Dataset entries
----
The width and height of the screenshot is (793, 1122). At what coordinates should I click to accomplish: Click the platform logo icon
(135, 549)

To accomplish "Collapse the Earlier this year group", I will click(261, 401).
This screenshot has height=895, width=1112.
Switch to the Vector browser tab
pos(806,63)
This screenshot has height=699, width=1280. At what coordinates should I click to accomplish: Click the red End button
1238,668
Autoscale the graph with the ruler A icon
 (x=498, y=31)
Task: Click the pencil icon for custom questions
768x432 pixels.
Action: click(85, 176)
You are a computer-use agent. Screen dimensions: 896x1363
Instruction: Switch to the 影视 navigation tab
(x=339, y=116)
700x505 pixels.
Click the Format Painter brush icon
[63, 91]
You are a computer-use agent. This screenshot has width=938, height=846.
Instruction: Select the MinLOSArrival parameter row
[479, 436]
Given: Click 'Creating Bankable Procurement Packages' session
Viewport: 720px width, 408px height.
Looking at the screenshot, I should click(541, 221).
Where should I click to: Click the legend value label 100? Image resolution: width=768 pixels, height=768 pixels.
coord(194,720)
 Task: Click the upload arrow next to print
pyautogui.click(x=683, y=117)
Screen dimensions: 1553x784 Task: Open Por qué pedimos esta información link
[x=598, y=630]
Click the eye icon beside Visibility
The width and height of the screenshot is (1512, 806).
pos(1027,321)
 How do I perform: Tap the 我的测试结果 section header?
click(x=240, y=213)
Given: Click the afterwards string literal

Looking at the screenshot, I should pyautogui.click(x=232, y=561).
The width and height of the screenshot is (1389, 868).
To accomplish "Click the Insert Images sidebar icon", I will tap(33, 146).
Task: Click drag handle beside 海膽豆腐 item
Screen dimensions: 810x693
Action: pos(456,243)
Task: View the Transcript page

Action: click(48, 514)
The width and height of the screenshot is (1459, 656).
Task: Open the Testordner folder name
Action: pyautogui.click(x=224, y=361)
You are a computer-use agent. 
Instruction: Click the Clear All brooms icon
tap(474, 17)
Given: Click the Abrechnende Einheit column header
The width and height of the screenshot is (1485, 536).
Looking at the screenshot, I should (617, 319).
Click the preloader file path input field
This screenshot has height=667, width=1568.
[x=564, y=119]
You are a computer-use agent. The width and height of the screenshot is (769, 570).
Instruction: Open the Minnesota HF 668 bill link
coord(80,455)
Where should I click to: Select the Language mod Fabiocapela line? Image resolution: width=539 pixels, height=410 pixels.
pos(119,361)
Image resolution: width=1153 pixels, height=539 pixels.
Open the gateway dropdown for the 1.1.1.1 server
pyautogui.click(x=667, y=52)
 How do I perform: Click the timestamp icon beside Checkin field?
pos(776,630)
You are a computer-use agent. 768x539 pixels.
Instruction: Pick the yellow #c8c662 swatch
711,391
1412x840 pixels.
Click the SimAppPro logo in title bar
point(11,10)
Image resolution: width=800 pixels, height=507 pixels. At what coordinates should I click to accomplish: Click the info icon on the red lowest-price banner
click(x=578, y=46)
----
» **Work to complete**
Show the lines from the data above that contain the string "will".

» **Solution to the problem**
To accomplish "Collapse the Earlier this year group", I will click(261, 401).
To accomplish "Click the Insert Images sidebar icon", I will tap(33, 146).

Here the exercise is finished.